RTK-GNSS測量は、2台のGNSS測量機で同時に観測を行う必要があります。1台は固定局として座標値の分かっている点に設置し、もう1台は移動局として位置を知りたい点に設置します。固定局の観測データや位置情報を移動局に転送し解析処理することで、移動局の位置を決定します。転送は無線や携帯電話で行います。転送やデータ処理に若干時間がかかるため、1秒程度のタイムラグが生じますが、ほぼリアルタイムに測量を行うことができます。
特徴には、①ほぼリアルタイム測位、②特別な技術・技能は不要、③ほぼ天候に左右されない、④移動体での利用、⑤固定局からの通信が必要、⑥GNSS電波信号受信可の環境が必要、があり特に、①~④はこれまでに無い特徴のため注目され、様々な分野で利用されるようになっています。

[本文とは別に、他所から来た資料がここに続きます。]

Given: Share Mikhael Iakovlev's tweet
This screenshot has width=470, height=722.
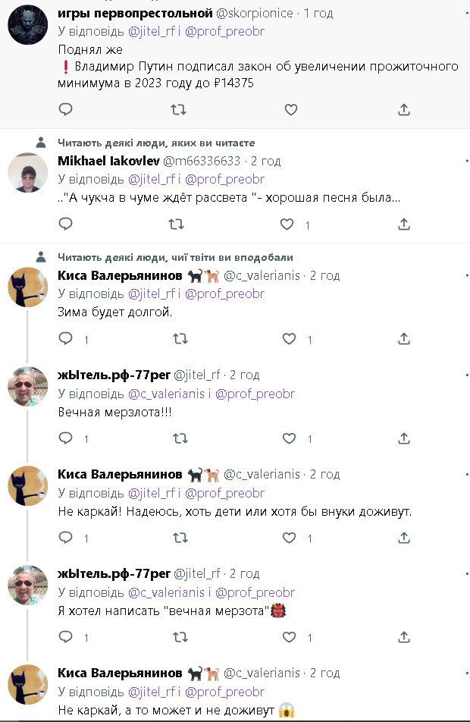Looking at the screenshot, I should pyautogui.click(x=404, y=224).
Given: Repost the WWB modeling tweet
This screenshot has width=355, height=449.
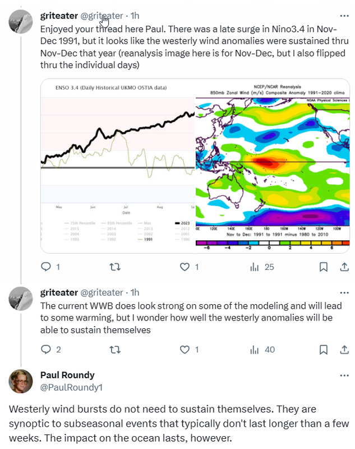Looking at the screenshot, I should point(115,349).
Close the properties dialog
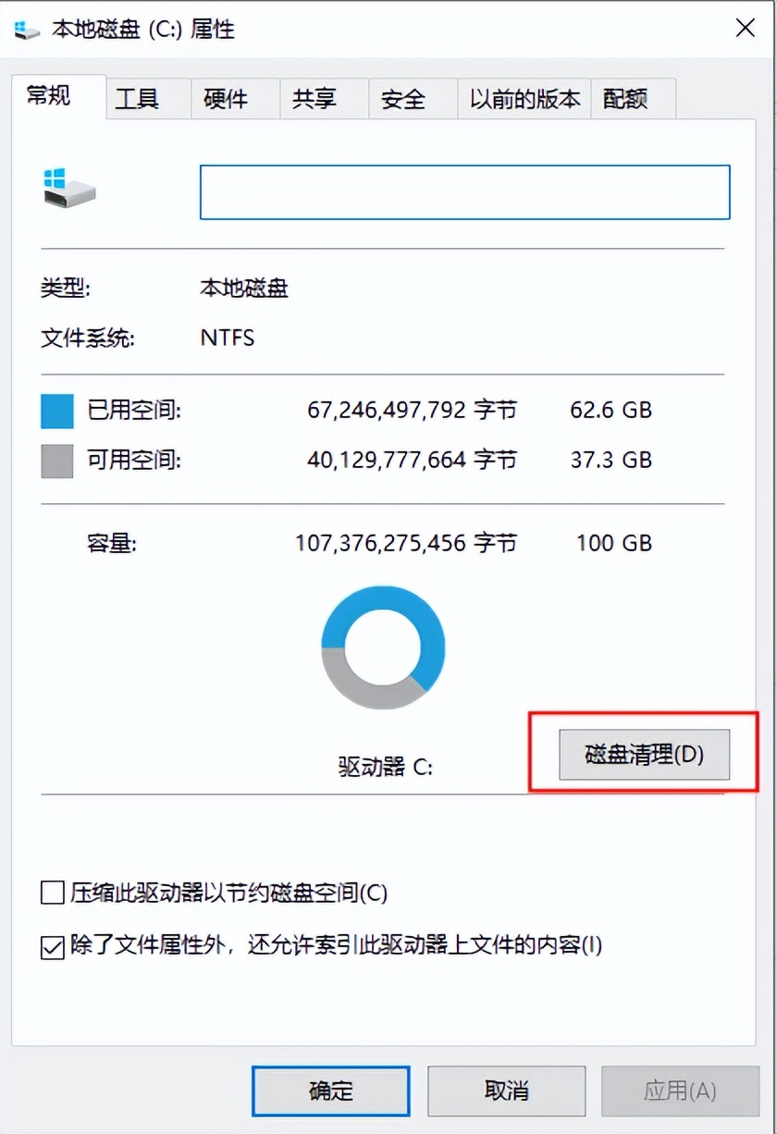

利用対象は、国、県、市町村などの公共団体が行う精度の確保が必要な公共測量や、効率性や安全性を重視する工事分野、農業分野など、広い分野にわたります。公共測量では、基準点測量、地形測量、路線測量、横断測量などに利用することができます。ただし、利用条件・制限がありますので、国土交通省の【作業規程の準則】に則って利用する必要があります。工事分野では、重機の無人運転に用いられています。雲仙普賢岳の噴火後の土石流対策工で、危険予防として重機の無人運転に利用されたのがそのきっかけです。また、農業作業での無人化・省力化などにも利用されています。